Requirement
In the records below, find the line that contains "Viewport: 1431px width, 840px height." and the line that contains "Where should I". Set down exactly those lines and every line between them, and nothing more.

Exercise inputs
+--

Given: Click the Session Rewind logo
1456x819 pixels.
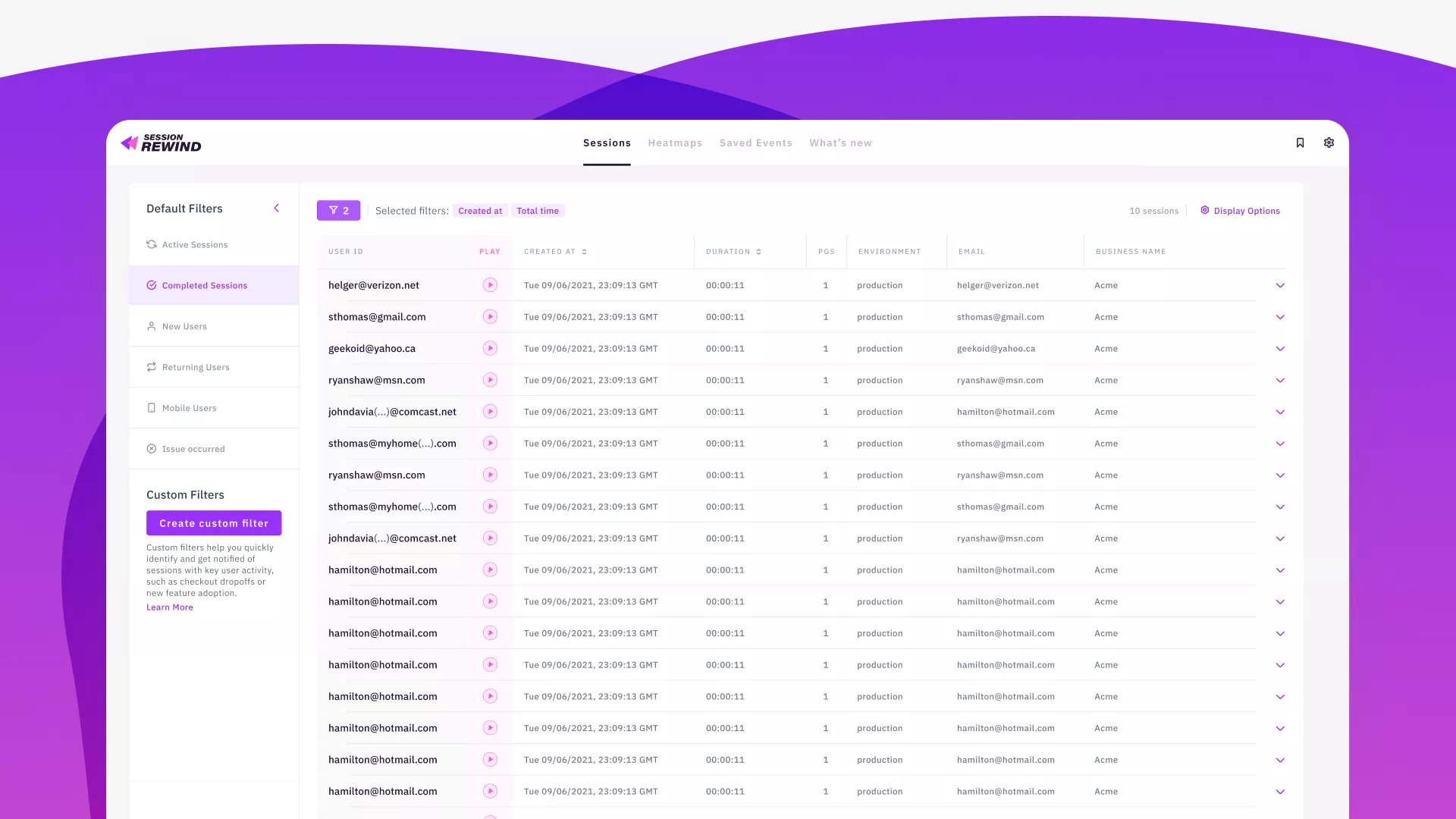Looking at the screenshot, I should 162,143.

+--

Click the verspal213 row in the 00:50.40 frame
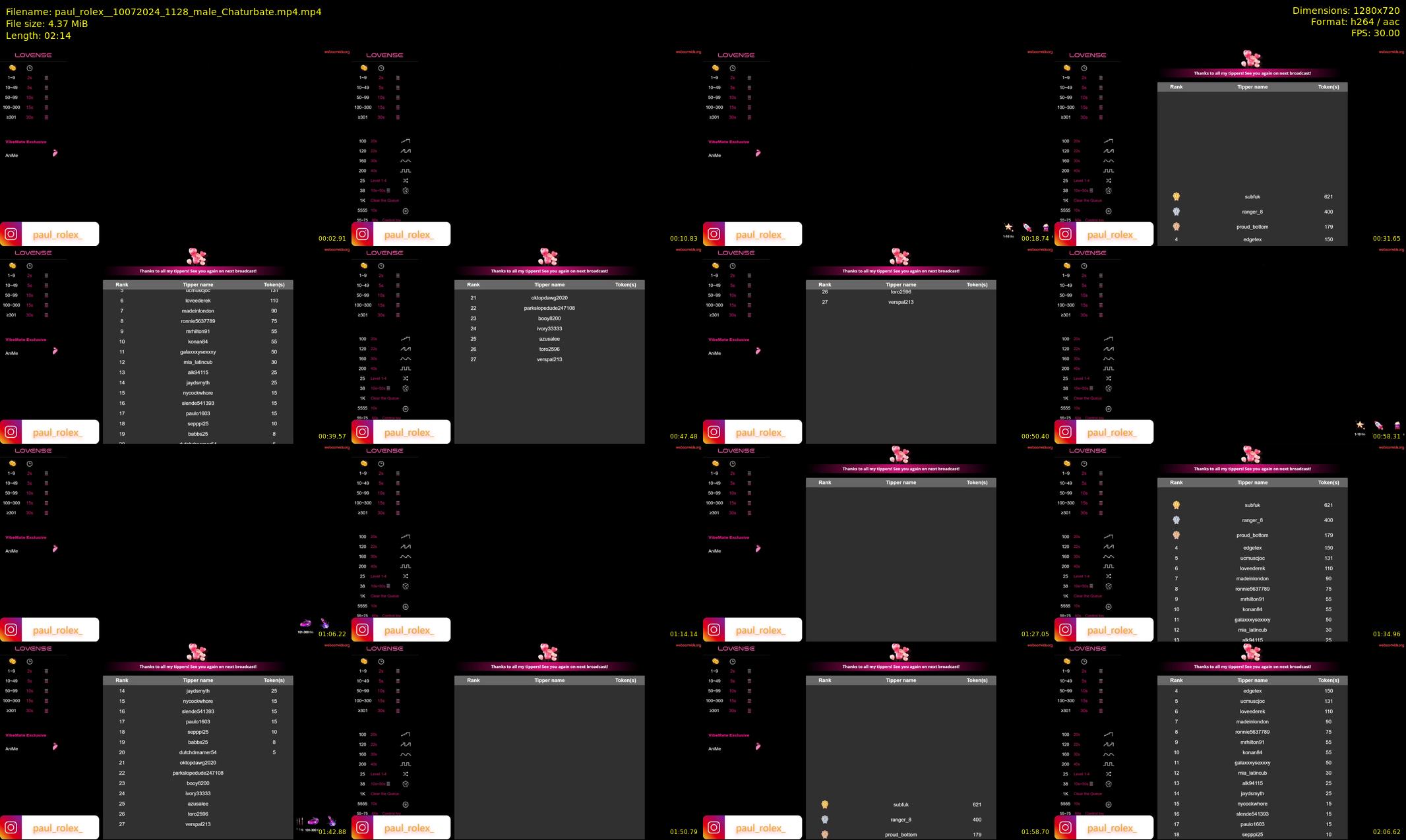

+--

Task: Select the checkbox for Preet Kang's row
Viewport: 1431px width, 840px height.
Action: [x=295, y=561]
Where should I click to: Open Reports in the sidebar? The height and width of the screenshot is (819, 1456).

+--

Reply to the exercise
Viewport: 1431px width, 840px height.
Action: [x=295, y=561]
Where should I click to: Open Reports in the sidebar? The height and width of the screenshot is (819, 1456).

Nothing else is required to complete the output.